Polecenie do wykonania: Przepisz wszystkie poniższe wiersze, zastępując każde wystąpienie „Screen dimensions” wyrażeniem „Screen size”, a resztę pozostaw bez zmian.

___ Materiał do ćwiczenia

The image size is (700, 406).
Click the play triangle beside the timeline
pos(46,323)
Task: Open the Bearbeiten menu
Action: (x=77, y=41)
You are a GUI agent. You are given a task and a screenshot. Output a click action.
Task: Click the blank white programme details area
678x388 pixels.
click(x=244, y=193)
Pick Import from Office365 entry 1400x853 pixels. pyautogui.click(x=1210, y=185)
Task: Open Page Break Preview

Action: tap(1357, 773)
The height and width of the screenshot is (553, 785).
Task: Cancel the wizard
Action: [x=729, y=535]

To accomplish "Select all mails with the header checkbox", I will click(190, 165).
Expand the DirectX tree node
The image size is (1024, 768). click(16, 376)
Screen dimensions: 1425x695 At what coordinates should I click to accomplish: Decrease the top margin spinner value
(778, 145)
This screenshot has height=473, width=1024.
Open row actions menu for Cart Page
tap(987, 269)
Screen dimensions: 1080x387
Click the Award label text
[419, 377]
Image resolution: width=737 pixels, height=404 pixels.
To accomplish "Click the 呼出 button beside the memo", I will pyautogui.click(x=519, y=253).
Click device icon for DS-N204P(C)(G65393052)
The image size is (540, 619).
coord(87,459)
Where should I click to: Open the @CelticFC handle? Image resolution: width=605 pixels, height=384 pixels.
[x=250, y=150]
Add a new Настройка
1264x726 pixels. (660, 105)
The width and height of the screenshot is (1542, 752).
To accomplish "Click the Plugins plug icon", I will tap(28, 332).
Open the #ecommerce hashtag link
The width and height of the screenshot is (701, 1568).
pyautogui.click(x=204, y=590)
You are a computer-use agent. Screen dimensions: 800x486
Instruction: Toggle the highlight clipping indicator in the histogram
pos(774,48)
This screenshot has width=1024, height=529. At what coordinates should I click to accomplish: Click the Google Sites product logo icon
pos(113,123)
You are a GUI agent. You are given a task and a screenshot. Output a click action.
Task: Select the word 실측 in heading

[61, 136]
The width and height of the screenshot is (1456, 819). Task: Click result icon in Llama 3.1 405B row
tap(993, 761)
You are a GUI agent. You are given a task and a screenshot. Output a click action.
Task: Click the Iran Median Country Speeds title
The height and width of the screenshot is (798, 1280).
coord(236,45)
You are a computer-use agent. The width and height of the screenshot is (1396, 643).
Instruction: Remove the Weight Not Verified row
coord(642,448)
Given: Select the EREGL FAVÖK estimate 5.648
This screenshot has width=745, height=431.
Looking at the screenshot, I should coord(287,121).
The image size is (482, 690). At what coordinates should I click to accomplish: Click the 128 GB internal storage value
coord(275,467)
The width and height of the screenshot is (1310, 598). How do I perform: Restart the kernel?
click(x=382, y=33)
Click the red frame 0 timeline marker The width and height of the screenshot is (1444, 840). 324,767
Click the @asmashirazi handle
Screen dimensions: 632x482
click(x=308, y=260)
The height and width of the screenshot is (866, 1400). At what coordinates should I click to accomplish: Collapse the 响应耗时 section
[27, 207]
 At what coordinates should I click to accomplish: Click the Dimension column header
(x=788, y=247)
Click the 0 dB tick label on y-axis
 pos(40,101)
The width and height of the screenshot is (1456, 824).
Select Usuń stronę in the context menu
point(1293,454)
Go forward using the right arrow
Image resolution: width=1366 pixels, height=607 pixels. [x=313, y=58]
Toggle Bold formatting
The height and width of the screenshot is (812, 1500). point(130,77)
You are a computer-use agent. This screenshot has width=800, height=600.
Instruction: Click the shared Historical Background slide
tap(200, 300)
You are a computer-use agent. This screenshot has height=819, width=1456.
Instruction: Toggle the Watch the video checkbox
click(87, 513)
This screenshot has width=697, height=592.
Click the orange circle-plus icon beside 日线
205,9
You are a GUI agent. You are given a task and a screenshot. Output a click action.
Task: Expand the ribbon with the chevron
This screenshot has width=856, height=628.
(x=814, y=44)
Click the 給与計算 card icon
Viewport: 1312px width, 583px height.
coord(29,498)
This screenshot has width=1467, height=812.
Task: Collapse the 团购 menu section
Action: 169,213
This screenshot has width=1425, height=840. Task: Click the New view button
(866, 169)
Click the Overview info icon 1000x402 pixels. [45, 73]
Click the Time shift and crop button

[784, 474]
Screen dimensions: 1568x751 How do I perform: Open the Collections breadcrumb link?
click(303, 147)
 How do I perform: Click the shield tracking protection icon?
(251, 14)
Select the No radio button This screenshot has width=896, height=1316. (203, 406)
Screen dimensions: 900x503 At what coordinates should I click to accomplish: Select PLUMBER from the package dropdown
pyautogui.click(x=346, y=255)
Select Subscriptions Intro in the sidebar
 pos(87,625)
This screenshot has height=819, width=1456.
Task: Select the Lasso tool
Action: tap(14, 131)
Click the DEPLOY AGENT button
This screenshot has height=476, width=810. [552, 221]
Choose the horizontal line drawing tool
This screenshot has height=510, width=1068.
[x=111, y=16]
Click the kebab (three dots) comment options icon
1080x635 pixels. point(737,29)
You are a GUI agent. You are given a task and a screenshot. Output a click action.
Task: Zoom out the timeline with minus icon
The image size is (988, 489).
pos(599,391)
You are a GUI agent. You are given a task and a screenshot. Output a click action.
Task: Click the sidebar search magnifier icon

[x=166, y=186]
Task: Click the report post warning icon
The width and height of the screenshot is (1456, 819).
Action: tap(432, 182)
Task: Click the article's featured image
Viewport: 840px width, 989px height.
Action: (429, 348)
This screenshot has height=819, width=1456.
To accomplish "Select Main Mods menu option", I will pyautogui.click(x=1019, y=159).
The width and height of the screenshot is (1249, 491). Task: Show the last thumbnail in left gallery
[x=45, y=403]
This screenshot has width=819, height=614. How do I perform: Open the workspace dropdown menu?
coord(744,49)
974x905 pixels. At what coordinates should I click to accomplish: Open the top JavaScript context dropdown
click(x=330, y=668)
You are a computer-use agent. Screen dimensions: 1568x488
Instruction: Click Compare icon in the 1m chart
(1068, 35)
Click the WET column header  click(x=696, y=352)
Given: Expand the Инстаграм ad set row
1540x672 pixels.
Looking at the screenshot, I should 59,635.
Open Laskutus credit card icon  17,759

______

Pełny wynik:
The image size is (700, 406).
Click the play triangle beside the timeline
pos(46,323)
Task: Open the Bearbeiten menu
Action: (x=77, y=41)
You are a GUI agent. You are given a task and a screenshot. Output a click action.
Task: Click the blank white programme details area
678x388 pixels.
click(x=244, y=193)
Pick Import from Office365 entry 1400x853 pixels. pyautogui.click(x=1210, y=185)
Task: Open Page Break Preview

Action: tap(1357, 773)
The height and width of the screenshot is (553, 785).
Task: Cancel the wizard
Action: [x=729, y=535]

To accomplish "Select all mails with the header checkbox", I will click(190, 165).
Expand the DirectX tree node
The image size is (1024, 768). click(16, 376)
Screen size: 1425x695 At what coordinates should I click to accomplish: Decrease the top margin spinner value
(778, 145)
This screenshot has height=473, width=1024.
Open row actions menu for Cart Page
tap(987, 269)
Screen size: 1080x387
Click the Award label text
[419, 377]
Image resolution: width=737 pixels, height=404 pixels.
To accomplish "Click the 呼出 button beside the memo", I will pyautogui.click(x=519, y=253).
Click device icon for DS-N204P(C)(G65393052)
The image size is (540, 619).
coord(87,459)
Where should I click to: Open the @CelticFC handle? Image resolution: width=605 pixels, height=384 pixels.
[x=250, y=150]
Add a new Настройка
1264x726 pixels. (660, 105)
The width and height of the screenshot is (1542, 752).
To accomplish "Click the Plugins plug icon", I will tap(28, 332).
Open the #ecommerce hashtag link
The width and height of the screenshot is (701, 1568).
pyautogui.click(x=204, y=590)
You are a computer-use agent. Screen size: 800x486
Instruction: Toggle the highlight clipping indicator in the histogram
pos(774,48)
This screenshot has width=1024, height=529. At what coordinates should I click to accomplish: Click the Google Sites product logo icon
pos(113,123)
You are a GUI agent. You are given a task and a screenshot. Output a click action.
Task: Select the word 실측 in heading

[61, 136]
The width and height of the screenshot is (1456, 819). Task: Click result icon in Llama 3.1 405B row
tap(993, 761)
You are a GUI agent. You are given a task and a screenshot. Output a click action.
Task: Click the Iran Median Country Speeds title
The height and width of the screenshot is (798, 1280).
coord(236,45)
You are a computer-use agent. The width and height of the screenshot is (1396, 643).
Instruction: Remove the Weight Not Verified row
coord(642,448)
Given: Select the EREGL FAVÖK estimate 5.648
This screenshot has width=745, height=431.
Looking at the screenshot, I should coord(287,121).
The image size is (482, 690). At what coordinates should I click to accomplish: Click the 128 GB internal storage value
coord(275,467)
The width and height of the screenshot is (1310, 598). How do I perform: Restart the kernel?
click(x=382, y=33)
Click the red frame 0 timeline marker The width and height of the screenshot is (1444, 840). 324,767
Click the @asmashirazi handle
Screen size: 632x482
click(x=308, y=260)
The height and width of the screenshot is (866, 1400). At what coordinates should I click to accomplish: Collapse the 响应耗时 section
[27, 207]
 At what coordinates should I click to accomplish: Click the Dimension column header
(x=788, y=247)
Click the 0 dB tick label on y-axis
 pos(40,101)
The width and height of the screenshot is (1456, 824).
Select Usuń stronę in the context menu
point(1293,454)
Go forward using the right arrow
Image resolution: width=1366 pixels, height=607 pixels. [x=313, y=58]
Toggle Bold formatting
The height and width of the screenshot is (812, 1500). point(130,77)
You are a computer-use agent. This screenshot has width=800, height=600.
Instruction: Click the shared Historical Background slide
tap(200, 300)
You are a computer-use agent. This screenshot has height=819, width=1456.
Instruction: Toggle the Watch the video checkbox
click(87, 513)
This screenshot has width=697, height=592.
Click the orange circle-plus icon beside 日线
205,9
You are a GUI agent. You are given a task and a screenshot. Output a click action.
Task: Expand the ribbon with the chevron
This screenshot has width=856, height=628.
(x=814, y=44)
Click the 給与計算 card icon
Viewport: 1312px width, 583px height.
coord(29,498)
This screenshot has width=1467, height=812.
Task: Collapse the 团购 menu section
Action: 169,213
This screenshot has width=1425, height=840. Task: Click the New view button
(866, 169)
Click the Overview info icon 1000x402 pixels. [45, 73]
Click the Time shift and crop button

[784, 474]
Screen size: 1568x751 How do I perform: Open the Collections breadcrumb link?
click(303, 147)
 How do I perform: Click the shield tracking protection icon?
(251, 14)
Select the No radio button This screenshot has width=896, height=1316. (203, 406)
Screen size: 900x503 At what coordinates should I click to accomplish: Select PLUMBER from the package dropdown
pyautogui.click(x=346, y=255)
Select Subscriptions Intro in the sidebar
 pos(87,625)
This screenshot has height=819, width=1456.
Task: Select the Lasso tool
Action: tap(14, 131)
Click the DEPLOY AGENT button
This screenshot has height=476, width=810. [552, 221]
Choose the horizontal line drawing tool
This screenshot has height=510, width=1068.
[x=111, y=16]
Click the kebab (three dots) comment options icon
1080x635 pixels. point(737,29)
You are a GUI agent. You are given a task and a screenshot. Output a click action.
Task: Zoom out the timeline with minus icon
The image size is (988, 489).
pos(599,391)
You are a GUI agent. You are given a task and a screenshot. Output a click action.
Task: Click the sidebar search magnifier icon

[x=166, y=186]
Task: Click the report post warning icon
The width and height of the screenshot is (1456, 819).
Action: tap(432, 182)
Task: Click the article's featured image
Viewport: 840px width, 989px height.
Action: (429, 348)
This screenshot has height=819, width=1456.
To accomplish "Select Main Mods menu option", I will pyautogui.click(x=1019, y=159).
The width and height of the screenshot is (1249, 491). Task: Show the last thumbnail in left gallery
[x=45, y=403]
This screenshot has width=819, height=614. How do I perform: Open the workspace dropdown menu?
coord(744,49)
974x905 pixels. At what coordinates should I click to accomplish: Open the top JavaScript context dropdown
click(x=330, y=668)
You are a computer-use agent. Screen size: 1568x488
Instruction: Click Compare icon in the 1m chart
(1068, 35)
Click the WET column header  click(x=696, y=352)
Given: Expand the Инстаграм ad set row
1540x672 pixels.
Looking at the screenshot, I should 59,635.
Open Laskutus credit card icon  17,759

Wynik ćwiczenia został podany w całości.